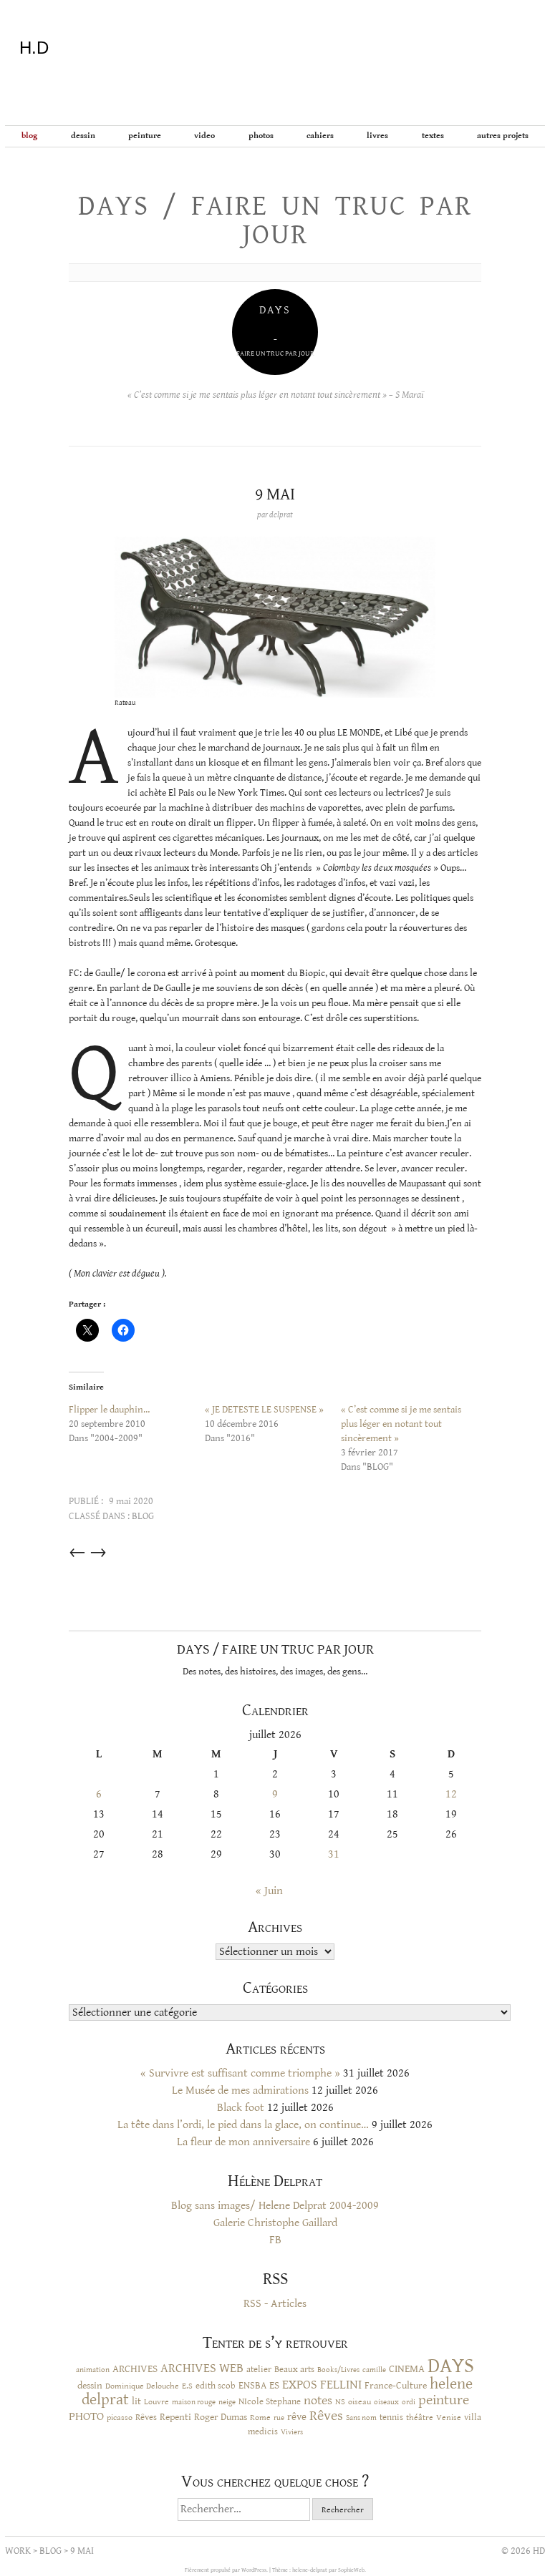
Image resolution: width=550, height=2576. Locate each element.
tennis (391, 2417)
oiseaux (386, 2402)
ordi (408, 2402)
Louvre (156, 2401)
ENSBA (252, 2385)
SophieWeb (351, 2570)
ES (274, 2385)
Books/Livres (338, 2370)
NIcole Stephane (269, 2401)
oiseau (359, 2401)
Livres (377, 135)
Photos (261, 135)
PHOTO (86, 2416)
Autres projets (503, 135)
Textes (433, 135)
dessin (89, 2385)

_ _ _ _ _

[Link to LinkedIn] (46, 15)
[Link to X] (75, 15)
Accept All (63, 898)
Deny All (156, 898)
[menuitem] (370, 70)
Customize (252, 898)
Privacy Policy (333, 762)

_ _ _ _ _

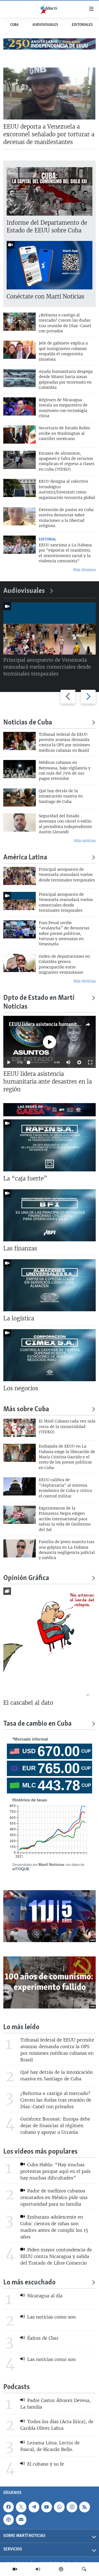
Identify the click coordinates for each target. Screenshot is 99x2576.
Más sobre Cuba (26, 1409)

_ _ _ _ _

■ **Requirement**
Look above for the line holding "Image resolution: width=550, height=2576.". Print it and every line after it, exactly, through the line holding "dessin (89, 2385)".

■ **Exercise result**
Image resolution: width=550, height=2576. Locate each element.
tennis (391, 2417)
oiseaux (386, 2402)
ordi (408, 2402)
Louvre (156, 2401)
ENSBA (252, 2385)
SophieWeb (351, 2570)
ES (274, 2385)
Books/Livres (338, 2370)
NIcole Stephane (269, 2401)
oiseau (359, 2401)
Livres (377, 135)
Photos (261, 135)
PHOTO (86, 2416)
Autres projets (503, 135)
Textes (433, 135)
dessin (89, 2385)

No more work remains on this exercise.